Training in Brain Measurement

Perhaps the most important way to support the BEL mission is to provide good training to scientists and physicians working with advanced neuroimaging measures. The primary focus is training on using EGI’s dense-array EEG technology, both for psychological and medical research and clinical applications. Given the increasing importance of multimodal neuroimaging measures, we are working to extend our training mission to the integration of dense-array EEG with structural MRI, tractography, functional MRI, MEG, and NIRS measures as well. This means we have to become effective students of the new advances in these several technologies, as well as students of the continuing advances in dense-array EEG measurement and analysis.

Current NIH Research

• Current NIMH (U.S. National Institute of Mental Health) projects are “Depression and Anxiety as Neural Control Processes" (Don M. Tucker, Principal Investigator) and “Context Violation in Depression" (Phan Luu, PI). These projects examine the influence of depression on neural mechanisms of learning, decisions, and self-evaluation.

Depression and Anxiety as Neural Control Processes

In this project, we are researching affective semantics, the emotional dimensions of meaning. These dimensions are critical to understanding the cognitive distortions in psychopathology. We think there is a vectoral organization of semantics, reflecting emotional arousal. Check out the Recent Publications page for our full-text articles and other papers.

Context in Depression

Although modern neuroimaging studies have further our understanding of depression by identifying the key corticolimbic structures involved in depression, a gap remains in our understanding of how these biological findings translate to the observed negative appraisal biases shown to be associated with depression.

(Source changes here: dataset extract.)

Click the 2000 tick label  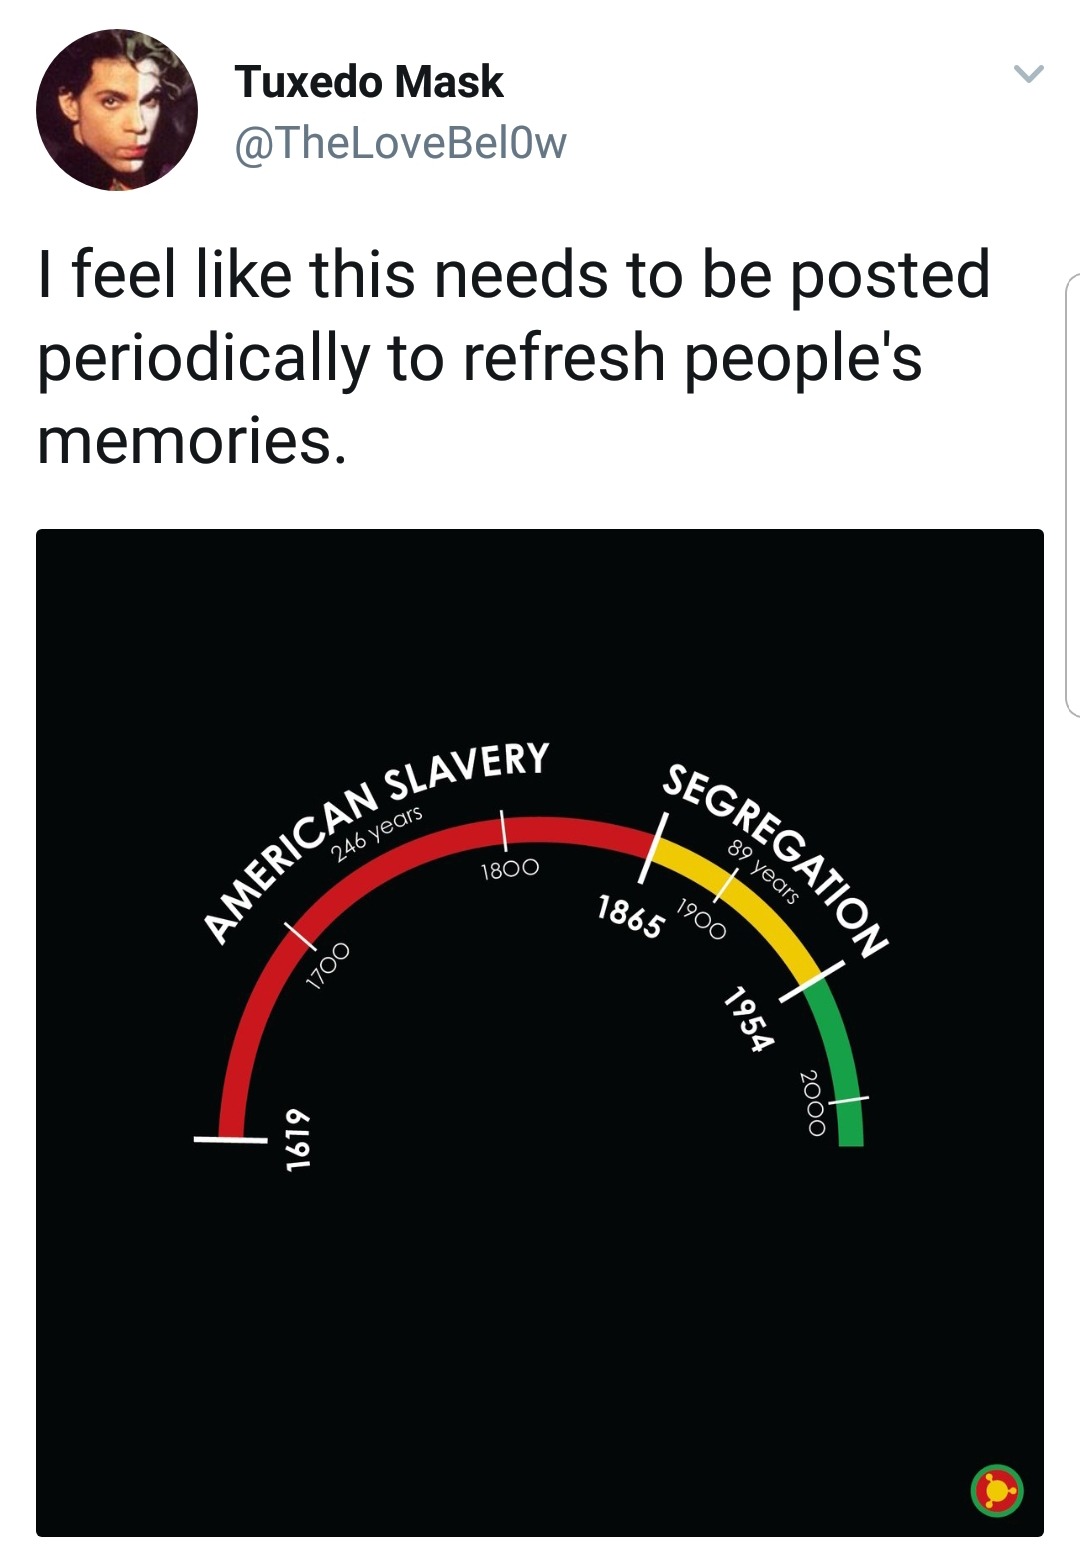pyautogui.click(x=812, y=1104)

In this project, we hope to clarify the neurophysiological mechanisms underlying negative cognitive biases. The aims of the present project are to (1) study the relation between electrophysiological measures of expectancy violations and depression severity and their effects on learning, (2) understand the consequence of successful therapy on cognitive biases associated with depression, as indexed by electrophysiological measures, and (3) study how depressive symptoms, such as negative and positive cognitive biases, and coping associated with depression map onto the corticolimbic structures underlying evaluative appraisals of expectancy violations.

Data from the present project will produce some of the first evidence relating well recognized biases of depression, which are the targets of cognitive-behavioral therapy, with neural mechanisms underlying self-regulatory processes. The results will have implications for understanding treatment failures and successes, and for dealing with what may be a lawful set of relations between depression severity, evaluative biases, engagement versus disengagement of negative feedback from the environment.

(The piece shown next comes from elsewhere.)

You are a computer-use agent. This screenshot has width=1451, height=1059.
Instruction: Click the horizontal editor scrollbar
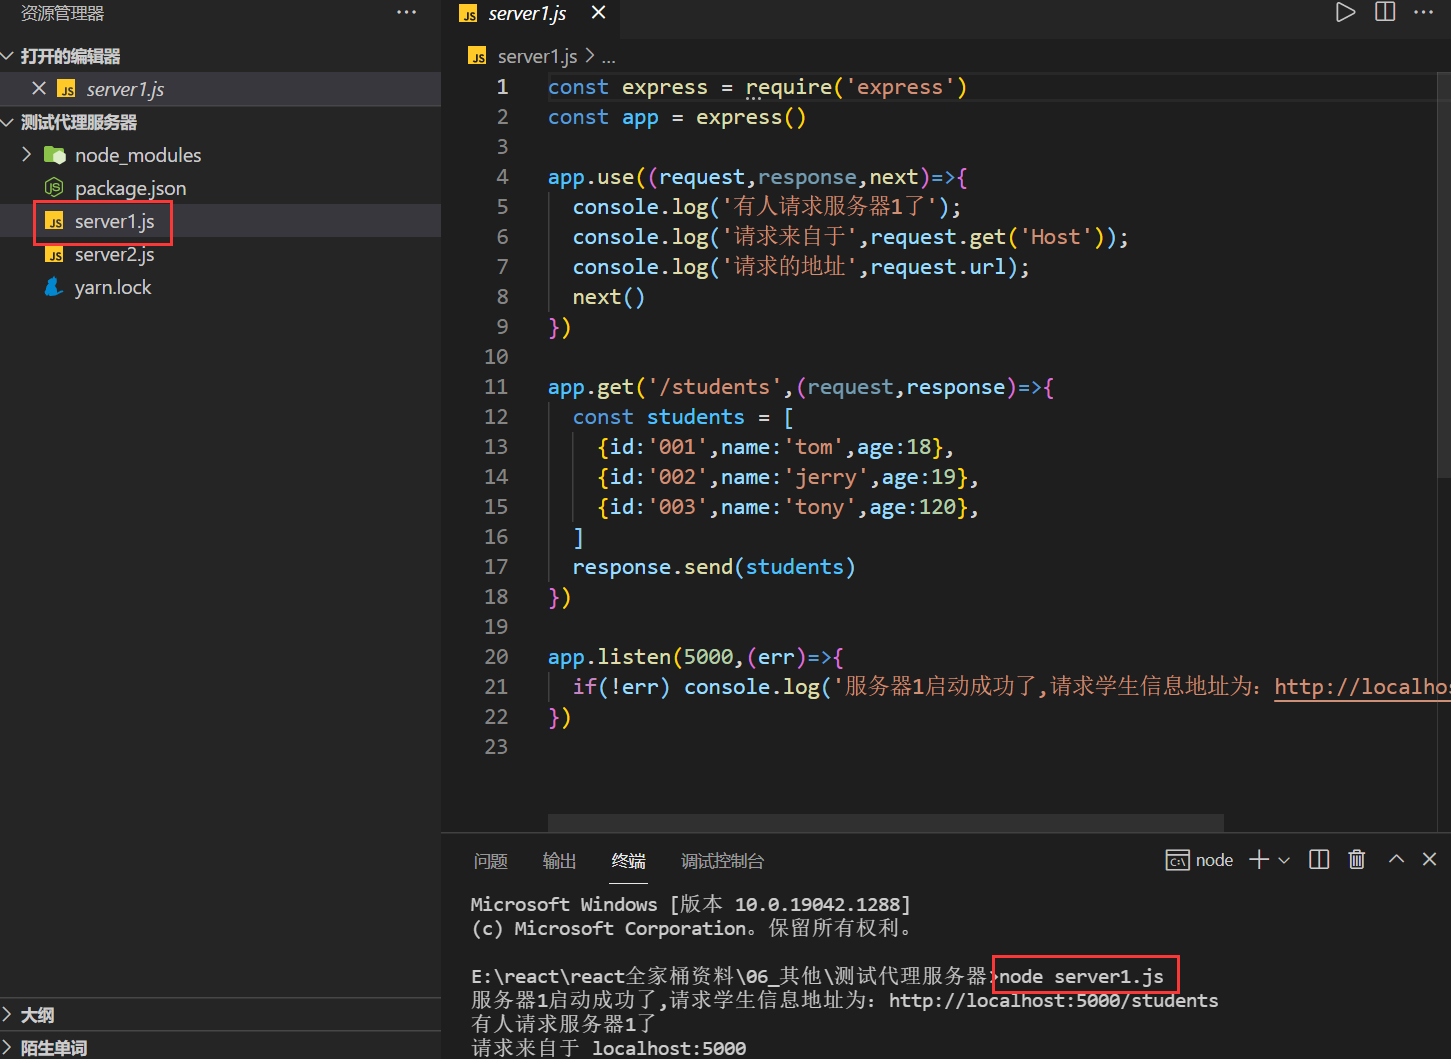885,822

Small Business Innovation Research

In addition to these basic research studies, BEL scientists, engineers, and technicians work on a number of Small Business Innovation Research (SBIR) projects, for both EGI and Cerebral Data Systems (CDS). CDS is a new EGI subsidiary formed to support the commercial application of technologies developed in the UO NeuroInformatics Center. Current SBIRs deal with dense array NIRS technology, the integration of NIRS with dense-array EEG, dense array EEG for neonatal brain monitoring, an advanced hydrogel formulation for multimodal (optical, acoustic, electrical) brain monitoring, a low power low noise chip for ambulatory dense array EEG, and the use of scanning current injection and a high esolution computational model to estimate the electrical conductivity of human head tissues.

• Current DARPA (U.S. Defense Advanced Research Projects Agency) SBIR studies include “Neurotechnology for Intelligence Analysts" (Don M. Tucker, PI), which examines neural mechanisms of expertise in visual analysis of geospatial satellite imagery.

• Current ONR (U.S. Office of Naval Research) SBIR work includes a project for “Virtual Reality Training Environments" (Phan Luu, PI) in collaboration with Gwen Campbell at NAVIR, and “Developing Expertise" (Phan Luu, PI). Both projects study aspects of human learning to improve performance in stressful military performance environments.